Malicious worker code. If an attacker compromised the AgentLair server code (not just KV), they could alter the PUT endpoint to log the incoming ciphertext before storage. However: (1) they’d only get ciphertext for new writes, not existing entries, and (2) they’d have ciphertext without the seed — same problem as a KV breach.

AES-GCM nonce reuse. If the 12-byte IV were reused for the same key, AES-GCM security degrades catastrophically. Vault generates fresh IVs with CSPRNG on every encrypt() call. Collision probability: negligible for 2^48 calls under the birthday bound.

Audit trail

Every vault operation is logged in the AgentLair audit log with:

  • account_id
  • Operation type (read, write, delete, list)
  • Key name
  • Timestamp
  • Request metadata (IP, User-Agent)

Audit log entries do not include ciphertext values or plaintext. They are append-only — entries cannot be deleted via the API.

Access to your audit log: available in the dashboard (coming soon) and via API.

Recovery security

The recovery flow uses single-use magic links:

Token:         40-byte CSPRNG string
Token storage: SHA-256(token) in KV — original token not stored
TTL:           15 minutes
Use:           Single-use — deleted on verification

The recovery email contains the token as a query parameter. An attacker who intercepts the email has 15 minutes to use it. After use or expiry, the token hash is deleted.

Email-based recovery is the weakest link. If an attacker controls the recovery email account, they can request a recovery link and receive the encrypted seed blob. The blob is still encrypted with your passphrase — they’d need both email access and passphrase knowledge to recover your secrets.

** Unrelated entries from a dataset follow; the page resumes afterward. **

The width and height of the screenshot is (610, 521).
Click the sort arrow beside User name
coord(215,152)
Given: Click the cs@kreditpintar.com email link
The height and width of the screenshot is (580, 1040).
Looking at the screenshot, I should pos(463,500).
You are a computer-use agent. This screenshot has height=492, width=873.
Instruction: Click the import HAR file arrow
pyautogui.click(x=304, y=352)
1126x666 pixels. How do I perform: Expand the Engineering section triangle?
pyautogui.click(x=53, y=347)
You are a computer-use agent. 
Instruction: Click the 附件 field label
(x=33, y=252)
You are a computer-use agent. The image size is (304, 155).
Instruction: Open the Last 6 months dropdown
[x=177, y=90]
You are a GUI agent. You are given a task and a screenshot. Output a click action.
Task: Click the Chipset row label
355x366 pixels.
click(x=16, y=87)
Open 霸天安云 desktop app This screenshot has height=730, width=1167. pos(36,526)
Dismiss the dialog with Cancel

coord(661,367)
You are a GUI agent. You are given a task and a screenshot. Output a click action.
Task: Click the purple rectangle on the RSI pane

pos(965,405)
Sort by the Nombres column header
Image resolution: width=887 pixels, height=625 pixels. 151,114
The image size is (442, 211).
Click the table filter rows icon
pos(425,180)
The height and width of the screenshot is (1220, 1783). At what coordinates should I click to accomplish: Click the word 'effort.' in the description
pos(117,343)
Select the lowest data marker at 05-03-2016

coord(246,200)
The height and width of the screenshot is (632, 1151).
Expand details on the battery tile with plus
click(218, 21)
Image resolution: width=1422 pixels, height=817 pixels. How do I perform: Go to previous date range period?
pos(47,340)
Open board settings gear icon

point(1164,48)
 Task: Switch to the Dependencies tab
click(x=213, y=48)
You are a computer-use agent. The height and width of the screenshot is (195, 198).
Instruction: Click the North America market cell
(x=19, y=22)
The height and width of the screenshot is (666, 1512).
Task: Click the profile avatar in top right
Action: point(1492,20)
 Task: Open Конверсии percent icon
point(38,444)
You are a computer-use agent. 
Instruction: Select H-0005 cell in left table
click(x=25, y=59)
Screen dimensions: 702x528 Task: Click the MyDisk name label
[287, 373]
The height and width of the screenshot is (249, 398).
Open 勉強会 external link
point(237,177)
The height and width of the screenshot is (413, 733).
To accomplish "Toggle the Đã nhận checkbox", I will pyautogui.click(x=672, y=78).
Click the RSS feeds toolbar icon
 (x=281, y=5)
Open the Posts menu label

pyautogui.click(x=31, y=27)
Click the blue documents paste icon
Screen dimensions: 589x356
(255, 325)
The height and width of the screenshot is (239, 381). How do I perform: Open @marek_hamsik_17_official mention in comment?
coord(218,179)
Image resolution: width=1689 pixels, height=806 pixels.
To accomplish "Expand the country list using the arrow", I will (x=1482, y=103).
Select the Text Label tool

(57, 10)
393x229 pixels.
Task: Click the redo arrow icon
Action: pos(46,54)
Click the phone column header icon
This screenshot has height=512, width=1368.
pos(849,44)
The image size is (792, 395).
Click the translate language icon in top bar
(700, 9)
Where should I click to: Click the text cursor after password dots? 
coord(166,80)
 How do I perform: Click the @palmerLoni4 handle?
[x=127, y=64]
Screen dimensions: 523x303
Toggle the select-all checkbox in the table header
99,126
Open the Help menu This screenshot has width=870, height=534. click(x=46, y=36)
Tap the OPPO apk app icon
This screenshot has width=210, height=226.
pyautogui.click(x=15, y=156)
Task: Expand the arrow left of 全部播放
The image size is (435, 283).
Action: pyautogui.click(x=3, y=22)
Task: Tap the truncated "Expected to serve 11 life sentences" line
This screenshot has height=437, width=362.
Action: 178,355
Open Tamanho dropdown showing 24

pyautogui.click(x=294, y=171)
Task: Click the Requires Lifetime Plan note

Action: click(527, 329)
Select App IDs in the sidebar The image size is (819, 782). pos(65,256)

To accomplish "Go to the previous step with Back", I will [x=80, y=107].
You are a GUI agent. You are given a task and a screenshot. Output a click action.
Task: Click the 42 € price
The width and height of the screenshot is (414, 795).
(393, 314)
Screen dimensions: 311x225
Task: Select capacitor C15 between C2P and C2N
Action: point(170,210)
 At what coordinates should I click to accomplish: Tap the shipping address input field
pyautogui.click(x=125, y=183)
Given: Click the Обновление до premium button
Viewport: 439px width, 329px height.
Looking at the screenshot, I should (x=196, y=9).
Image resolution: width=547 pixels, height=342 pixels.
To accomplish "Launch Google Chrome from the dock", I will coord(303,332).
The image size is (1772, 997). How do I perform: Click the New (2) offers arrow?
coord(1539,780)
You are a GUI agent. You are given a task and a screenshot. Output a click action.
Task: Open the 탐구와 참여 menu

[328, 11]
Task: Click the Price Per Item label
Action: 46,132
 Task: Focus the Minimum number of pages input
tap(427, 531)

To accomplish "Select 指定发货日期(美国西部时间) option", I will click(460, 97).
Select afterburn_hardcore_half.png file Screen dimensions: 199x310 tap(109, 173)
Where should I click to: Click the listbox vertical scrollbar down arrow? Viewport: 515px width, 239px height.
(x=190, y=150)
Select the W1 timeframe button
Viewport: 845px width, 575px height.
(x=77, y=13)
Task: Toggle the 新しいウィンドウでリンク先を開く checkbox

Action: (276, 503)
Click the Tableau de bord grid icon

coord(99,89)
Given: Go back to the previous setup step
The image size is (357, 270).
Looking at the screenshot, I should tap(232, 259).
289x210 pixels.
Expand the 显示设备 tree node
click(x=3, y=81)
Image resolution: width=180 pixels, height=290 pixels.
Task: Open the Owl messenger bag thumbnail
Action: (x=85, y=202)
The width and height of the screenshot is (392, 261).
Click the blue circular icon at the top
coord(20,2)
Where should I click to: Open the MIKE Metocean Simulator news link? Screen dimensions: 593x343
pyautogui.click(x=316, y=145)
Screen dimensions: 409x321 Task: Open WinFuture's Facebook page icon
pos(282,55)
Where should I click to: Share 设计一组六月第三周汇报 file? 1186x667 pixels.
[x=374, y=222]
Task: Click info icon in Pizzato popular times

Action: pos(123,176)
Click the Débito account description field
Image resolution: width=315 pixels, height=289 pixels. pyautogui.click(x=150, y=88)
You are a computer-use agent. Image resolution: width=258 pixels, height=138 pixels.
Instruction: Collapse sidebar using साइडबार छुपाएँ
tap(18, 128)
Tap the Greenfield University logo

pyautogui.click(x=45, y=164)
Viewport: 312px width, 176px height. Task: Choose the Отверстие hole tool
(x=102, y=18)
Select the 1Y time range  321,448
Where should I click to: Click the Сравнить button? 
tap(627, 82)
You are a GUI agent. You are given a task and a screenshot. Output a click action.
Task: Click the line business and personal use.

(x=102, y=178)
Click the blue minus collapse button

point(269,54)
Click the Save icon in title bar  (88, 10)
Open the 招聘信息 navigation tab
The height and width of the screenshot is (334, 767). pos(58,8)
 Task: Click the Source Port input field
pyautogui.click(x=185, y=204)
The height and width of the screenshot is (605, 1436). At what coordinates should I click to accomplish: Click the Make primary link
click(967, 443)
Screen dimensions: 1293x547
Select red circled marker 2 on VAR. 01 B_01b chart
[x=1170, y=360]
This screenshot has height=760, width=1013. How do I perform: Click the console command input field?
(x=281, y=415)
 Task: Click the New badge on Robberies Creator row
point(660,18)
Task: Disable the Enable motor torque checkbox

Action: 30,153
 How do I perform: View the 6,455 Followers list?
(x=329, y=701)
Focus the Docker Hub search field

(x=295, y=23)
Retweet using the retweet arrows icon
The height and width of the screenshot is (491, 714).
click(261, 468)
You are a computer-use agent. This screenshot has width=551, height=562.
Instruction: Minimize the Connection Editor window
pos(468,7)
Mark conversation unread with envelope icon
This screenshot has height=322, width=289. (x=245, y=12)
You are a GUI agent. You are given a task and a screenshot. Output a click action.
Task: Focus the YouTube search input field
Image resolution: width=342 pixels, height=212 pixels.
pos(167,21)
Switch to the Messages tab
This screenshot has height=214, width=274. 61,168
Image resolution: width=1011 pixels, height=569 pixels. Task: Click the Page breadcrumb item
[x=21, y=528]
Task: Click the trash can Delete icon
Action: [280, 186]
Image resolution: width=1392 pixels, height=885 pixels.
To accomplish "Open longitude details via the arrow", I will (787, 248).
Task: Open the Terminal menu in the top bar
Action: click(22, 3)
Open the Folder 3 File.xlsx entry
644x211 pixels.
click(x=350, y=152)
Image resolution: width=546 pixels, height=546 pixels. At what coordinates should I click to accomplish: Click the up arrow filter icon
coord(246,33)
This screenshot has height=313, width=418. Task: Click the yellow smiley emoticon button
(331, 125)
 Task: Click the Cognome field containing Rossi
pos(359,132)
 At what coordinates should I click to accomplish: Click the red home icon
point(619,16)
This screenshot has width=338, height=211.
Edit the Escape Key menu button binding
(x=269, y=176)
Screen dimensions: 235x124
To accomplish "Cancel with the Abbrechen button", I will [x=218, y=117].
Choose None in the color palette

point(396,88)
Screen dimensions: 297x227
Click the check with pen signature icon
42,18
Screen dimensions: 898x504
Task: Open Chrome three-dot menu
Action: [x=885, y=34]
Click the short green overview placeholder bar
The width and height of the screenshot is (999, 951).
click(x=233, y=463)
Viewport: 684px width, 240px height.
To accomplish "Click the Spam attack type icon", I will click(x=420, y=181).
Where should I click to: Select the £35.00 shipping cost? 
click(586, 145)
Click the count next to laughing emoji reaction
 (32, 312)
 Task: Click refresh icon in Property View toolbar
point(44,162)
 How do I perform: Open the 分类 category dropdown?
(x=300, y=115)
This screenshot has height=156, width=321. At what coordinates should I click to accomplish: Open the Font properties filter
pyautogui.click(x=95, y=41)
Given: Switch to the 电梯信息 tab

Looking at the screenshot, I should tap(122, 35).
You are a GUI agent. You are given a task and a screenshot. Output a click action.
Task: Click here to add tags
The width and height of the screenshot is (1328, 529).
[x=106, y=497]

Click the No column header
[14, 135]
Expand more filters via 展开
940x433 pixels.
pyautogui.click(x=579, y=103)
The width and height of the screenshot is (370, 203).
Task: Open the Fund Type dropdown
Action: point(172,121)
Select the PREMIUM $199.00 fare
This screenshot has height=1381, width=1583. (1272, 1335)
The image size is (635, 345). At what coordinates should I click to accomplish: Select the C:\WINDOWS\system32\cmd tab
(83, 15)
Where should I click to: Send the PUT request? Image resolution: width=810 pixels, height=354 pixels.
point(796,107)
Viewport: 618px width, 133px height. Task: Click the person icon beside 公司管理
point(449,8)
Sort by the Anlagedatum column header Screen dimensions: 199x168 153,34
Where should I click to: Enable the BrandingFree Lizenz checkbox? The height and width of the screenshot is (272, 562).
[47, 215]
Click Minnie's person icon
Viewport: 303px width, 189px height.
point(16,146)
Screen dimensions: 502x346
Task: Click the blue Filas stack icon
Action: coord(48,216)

For higher assurance: Don’t use email recovery. Store the seed in a separate secrets manager, hardware security module, or encrypted backup outside AgentLair.

npm package integrity

The @agentlair/vault-crypto library source is available at github.com/piiiico/agentlair under /packages/vault-crypto/.

The library:

  • Has zero runtime dependencies
  • Uses only Web Crypto API (no third-party crypto)
  • Is written in TypeScript with published type definitions
  • Can be audited completely in a single file (src/index.ts)

If you’re concerned about supply chain risk, read the source (it’s under 300 lines) and vendor it into your project.

Algorithm choices

Why AES-256-GCM over ChaCha20-Poly1305? AES-256-GCM is natively accelerated by AES-NI instructions (present in all modern CPUs and server environments). Web Crypto API’s AES-GCM implementation uses this acceleration. ChaCha20 is better for environments without AES-NI (older mobile, some embedded), but agents typically run on hardware that has it.

Why HKDF over direct key stretching? The master seed is already high-entropy random (32 bytes from CSPRNG). HKDF’s role here is key diversification, not stretching. It transforms one master key into multiple independent derived keys — one per vault key name.

Why PBKDF2 over Argon2 for passphrase derivation? Web Crypto API (available natively everywhere) supports PBKDF2 but not Argon2 or bcrypt. Adding Argon2 would require a compiled dependency — incompatible with the zero-dependency constraint. 600,000 PBKDF2-SHA-256 iterations meets OWASP 2023 recommendations and adds significant brute-force cost.

Disclosure

To report a security issue, email security@agentlair.dev. Response within 24 hours.

We don’t have a formal bug bounty program yet, but we take security reports seriously and will acknowledge responsible disclosure publicly.